#### What this task involves:
Reproduce the listing, starting at its first line and ending at the line containing "click(397, 211)", swapping "Canon R50" for "Canon R100" and leaving everything else unchanged.

#### Supplied entries:

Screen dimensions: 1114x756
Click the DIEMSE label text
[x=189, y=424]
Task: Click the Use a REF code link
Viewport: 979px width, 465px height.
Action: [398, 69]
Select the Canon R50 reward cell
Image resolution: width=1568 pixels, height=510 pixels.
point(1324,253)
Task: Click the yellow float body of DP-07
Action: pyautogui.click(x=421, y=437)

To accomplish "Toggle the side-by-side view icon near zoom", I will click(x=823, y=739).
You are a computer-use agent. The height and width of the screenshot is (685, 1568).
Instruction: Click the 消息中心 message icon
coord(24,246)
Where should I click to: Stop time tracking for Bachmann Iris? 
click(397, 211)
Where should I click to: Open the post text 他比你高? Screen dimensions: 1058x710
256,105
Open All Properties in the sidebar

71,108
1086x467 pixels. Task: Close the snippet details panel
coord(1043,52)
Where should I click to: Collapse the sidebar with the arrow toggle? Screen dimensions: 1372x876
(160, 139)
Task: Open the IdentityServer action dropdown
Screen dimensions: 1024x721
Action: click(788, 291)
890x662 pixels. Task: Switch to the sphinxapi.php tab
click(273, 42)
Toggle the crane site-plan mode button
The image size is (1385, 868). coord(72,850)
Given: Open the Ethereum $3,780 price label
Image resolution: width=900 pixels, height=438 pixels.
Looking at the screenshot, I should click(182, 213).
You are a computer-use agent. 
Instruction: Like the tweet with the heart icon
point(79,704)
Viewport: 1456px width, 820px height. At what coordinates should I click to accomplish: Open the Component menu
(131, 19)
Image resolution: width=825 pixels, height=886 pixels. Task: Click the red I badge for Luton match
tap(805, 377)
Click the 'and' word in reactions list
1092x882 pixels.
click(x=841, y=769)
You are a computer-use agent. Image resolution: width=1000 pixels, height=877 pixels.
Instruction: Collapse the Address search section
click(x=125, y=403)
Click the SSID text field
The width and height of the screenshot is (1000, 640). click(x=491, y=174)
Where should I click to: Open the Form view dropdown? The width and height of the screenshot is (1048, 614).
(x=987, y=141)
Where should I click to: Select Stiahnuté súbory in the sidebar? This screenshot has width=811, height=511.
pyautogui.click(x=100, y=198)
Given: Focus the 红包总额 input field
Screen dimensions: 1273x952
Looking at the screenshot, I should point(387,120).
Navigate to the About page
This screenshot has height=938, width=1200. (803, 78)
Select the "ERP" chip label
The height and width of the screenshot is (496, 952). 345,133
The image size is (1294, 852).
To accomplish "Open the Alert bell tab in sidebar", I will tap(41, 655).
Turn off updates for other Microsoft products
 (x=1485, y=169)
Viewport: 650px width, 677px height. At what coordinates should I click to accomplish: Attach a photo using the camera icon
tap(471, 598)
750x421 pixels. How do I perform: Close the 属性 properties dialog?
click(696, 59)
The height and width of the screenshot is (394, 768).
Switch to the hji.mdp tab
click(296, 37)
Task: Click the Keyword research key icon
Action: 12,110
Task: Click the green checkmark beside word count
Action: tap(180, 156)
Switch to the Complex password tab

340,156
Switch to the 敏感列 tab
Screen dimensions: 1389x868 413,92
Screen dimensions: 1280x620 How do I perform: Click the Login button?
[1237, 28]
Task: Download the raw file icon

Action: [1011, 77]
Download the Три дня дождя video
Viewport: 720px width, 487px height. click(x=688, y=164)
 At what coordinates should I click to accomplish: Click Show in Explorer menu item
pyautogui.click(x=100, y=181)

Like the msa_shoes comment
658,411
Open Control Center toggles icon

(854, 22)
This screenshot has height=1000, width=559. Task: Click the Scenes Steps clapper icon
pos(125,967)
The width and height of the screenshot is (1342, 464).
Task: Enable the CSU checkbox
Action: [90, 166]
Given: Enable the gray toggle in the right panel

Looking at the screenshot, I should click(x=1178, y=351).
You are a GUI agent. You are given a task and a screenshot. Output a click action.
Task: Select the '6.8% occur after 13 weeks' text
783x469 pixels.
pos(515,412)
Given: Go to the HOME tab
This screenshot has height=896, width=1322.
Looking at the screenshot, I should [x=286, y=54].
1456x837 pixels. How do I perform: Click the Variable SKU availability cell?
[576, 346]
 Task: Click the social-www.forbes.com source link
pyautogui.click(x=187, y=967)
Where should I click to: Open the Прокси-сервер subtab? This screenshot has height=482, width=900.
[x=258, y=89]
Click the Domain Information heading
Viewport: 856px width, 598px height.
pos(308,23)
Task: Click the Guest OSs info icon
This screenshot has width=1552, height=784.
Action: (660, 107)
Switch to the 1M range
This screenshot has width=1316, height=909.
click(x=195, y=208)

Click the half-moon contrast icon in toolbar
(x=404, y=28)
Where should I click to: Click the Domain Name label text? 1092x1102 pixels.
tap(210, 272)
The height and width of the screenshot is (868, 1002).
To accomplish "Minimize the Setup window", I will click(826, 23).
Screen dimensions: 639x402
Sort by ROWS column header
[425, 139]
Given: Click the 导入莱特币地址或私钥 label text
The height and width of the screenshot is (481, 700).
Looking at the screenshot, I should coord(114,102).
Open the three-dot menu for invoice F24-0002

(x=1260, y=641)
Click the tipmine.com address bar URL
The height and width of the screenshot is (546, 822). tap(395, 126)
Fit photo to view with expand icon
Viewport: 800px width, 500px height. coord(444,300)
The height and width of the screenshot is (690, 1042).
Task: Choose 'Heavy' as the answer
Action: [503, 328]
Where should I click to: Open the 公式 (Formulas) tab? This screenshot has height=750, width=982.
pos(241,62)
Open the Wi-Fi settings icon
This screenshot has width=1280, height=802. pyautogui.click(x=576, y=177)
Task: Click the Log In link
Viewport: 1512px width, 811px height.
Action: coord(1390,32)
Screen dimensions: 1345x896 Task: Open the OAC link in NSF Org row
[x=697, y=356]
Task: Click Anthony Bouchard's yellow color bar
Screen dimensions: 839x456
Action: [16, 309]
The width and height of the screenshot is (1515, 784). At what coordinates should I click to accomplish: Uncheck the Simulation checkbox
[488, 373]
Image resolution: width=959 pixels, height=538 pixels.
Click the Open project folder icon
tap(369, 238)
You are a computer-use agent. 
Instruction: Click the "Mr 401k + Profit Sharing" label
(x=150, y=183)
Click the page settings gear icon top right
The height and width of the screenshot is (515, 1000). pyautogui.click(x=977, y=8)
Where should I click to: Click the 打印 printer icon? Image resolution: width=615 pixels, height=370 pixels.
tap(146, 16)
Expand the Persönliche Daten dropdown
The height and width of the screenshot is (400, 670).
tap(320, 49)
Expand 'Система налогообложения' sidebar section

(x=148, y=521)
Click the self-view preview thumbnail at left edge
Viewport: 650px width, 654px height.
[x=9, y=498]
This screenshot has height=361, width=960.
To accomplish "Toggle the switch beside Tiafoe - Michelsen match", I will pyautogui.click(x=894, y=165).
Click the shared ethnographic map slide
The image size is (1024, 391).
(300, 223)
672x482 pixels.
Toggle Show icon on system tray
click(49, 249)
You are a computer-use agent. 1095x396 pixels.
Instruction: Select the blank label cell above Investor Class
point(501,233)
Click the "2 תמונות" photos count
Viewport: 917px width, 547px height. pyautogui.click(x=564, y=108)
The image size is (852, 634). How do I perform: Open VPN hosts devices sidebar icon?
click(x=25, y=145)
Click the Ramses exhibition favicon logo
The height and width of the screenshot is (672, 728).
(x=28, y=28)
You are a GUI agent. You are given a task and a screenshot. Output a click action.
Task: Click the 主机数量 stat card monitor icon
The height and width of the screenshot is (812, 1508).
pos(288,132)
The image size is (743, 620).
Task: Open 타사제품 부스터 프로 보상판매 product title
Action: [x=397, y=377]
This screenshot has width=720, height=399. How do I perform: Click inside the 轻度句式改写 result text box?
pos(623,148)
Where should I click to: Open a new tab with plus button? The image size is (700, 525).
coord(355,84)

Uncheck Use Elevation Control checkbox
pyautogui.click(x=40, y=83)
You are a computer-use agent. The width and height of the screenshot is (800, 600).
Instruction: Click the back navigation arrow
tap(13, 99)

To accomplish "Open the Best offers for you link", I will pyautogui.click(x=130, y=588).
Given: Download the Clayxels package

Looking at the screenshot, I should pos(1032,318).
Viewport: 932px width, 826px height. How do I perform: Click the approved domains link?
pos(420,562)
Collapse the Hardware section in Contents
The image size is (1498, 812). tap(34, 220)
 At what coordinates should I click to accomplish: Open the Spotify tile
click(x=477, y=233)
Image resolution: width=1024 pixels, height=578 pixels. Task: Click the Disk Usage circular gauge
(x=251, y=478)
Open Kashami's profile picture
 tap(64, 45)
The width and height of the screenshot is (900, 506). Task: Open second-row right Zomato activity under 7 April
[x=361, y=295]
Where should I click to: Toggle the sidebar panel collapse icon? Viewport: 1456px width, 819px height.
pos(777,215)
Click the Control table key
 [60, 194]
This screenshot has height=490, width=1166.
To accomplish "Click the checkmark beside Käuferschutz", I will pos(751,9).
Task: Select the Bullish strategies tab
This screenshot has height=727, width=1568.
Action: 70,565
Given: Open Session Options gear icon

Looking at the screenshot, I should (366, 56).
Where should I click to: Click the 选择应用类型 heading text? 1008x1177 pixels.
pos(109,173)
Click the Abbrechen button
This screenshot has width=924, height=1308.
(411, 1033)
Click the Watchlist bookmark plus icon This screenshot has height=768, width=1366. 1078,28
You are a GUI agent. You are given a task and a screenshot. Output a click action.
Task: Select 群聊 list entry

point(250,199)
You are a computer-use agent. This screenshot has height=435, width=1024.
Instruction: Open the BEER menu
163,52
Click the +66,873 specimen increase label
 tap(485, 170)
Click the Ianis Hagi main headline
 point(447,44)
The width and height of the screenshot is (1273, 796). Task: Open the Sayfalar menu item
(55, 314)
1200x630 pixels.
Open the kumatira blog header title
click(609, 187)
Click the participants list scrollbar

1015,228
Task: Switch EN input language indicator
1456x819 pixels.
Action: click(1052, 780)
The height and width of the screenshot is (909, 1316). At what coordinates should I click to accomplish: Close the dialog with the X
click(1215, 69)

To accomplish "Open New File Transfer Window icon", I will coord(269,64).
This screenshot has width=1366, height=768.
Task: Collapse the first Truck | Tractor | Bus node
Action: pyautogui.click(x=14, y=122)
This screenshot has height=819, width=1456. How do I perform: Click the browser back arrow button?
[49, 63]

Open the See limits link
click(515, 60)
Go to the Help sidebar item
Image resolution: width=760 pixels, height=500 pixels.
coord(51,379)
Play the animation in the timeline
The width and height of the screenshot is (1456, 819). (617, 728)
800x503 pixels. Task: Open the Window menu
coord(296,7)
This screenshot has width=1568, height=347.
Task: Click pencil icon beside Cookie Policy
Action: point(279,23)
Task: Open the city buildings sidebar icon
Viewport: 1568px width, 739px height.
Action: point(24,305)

#### Complete answer:
Screen dimensions: 1114x756
Click the DIEMSE label text
[x=189, y=424]
Task: Click the Use a REF code link
Viewport: 979px width, 465px height.
Action: [398, 69]
Select the Canon R100 reward cell
Image resolution: width=1568 pixels, height=510 pixels.
point(1324,253)
Task: Click the yellow float body of DP-07
Action: pyautogui.click(x=421, y=437)

To accomplish "Toggle the side-by-side view icon near zoom", I will click(x=823, y=739).
You are a computer-use agent. The height and width of the screenshot is (685, 1568).
Instruction: Click the 消息中心 message icon
coord(24,246)
Where should I click to: Stop time tracking for Bachmann Iris? 
click(397, 211)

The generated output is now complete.